Please clean up your entrails
You know you're staying at a five-star establishment when the management leaves a note to remind that:
A: You should properly dispose of your feathers and intestines.
B: You are allowed to dump steaming animal guts into a trash can, but may also use a liner. If you use a liner, please ask for a new one. (Don't quite get that.)
and
C: That you will be charged extra for leaving pheasant entrails in your room.
Call me girly, but I can't imagine cleaning a dead animal in the same room where I will sleep. Actually, make that: I can't imagine cleaning a dead animal... period. (Unless it's a fish, no prob there.)
Dick Cheney says: "What the heck (*wrhaaah*); this one's on the taxpayers anyway." [As he shoves the pile of innards to the other side of the bed and tucks in for the night.]
Happy Saturday all.
[A note: my brother-in-law is a guide at an Elk/Deer hunting outfit; so for anyone who thinks I am poking fun at hunters, take it somewhere else.]

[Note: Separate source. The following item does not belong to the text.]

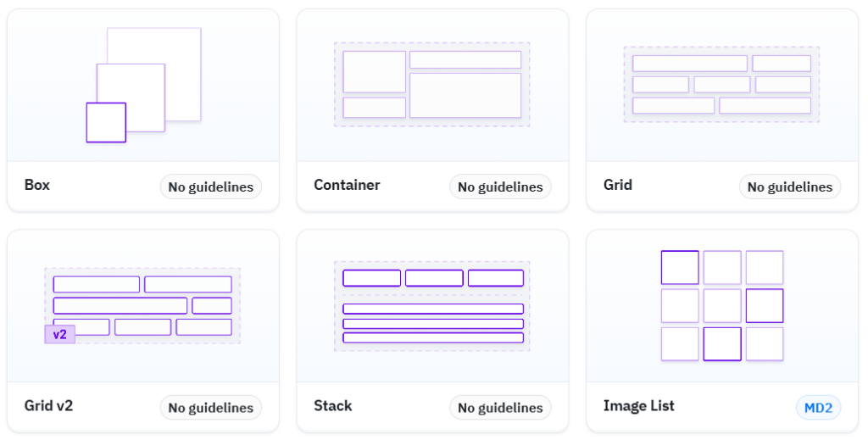Open the Image List illustration
This screenshot has width=868, height=440.
(722, 306)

*Note courtesy of Found.com
14 comments:
I just love your sense of humor!
LOL! and gross! But mostly LOL!
This would be great to frame and hang at my in-laws house. They frequently have some sort of dead animal carcass lying around.
On a related note, the other day when we were cleaning out the barn, Mae spotted a pulley with a rope hanging from the ceiling. She said to me, "Mom if we ever go deer hunting and get a deer we could hang it up in here to butcher it." Just the words a mother loves to hear. She's 6 by the way!
Ew. I hunt deer, and uh, it would never cross my mind to clean it in a motel room... talk about messy. I don't have a problem cleaning deer, they don't smell bad, but I hear wild pigs are disgusting to clean. My mother-in-law loves eating them and has tried to get me to hunt some, and I was like "you can clean it, I ain't!" LOL
What's really bad, is they must have had this happen, to have bothered to put a note up. XD
Do you ever get tired of hearing how funny you are?
Yuk! But I have been known to clean a chicken in the kitchen (not the feathers though, those better be off before the fowl is brought into the house)!
You are a riot, skyewriter.
Ya know.....good thing you put that hunting disclaimer in there, 'cause ya know someone's gonna come along and say you're anti-gun. Of course they won't read that far into your post to see that.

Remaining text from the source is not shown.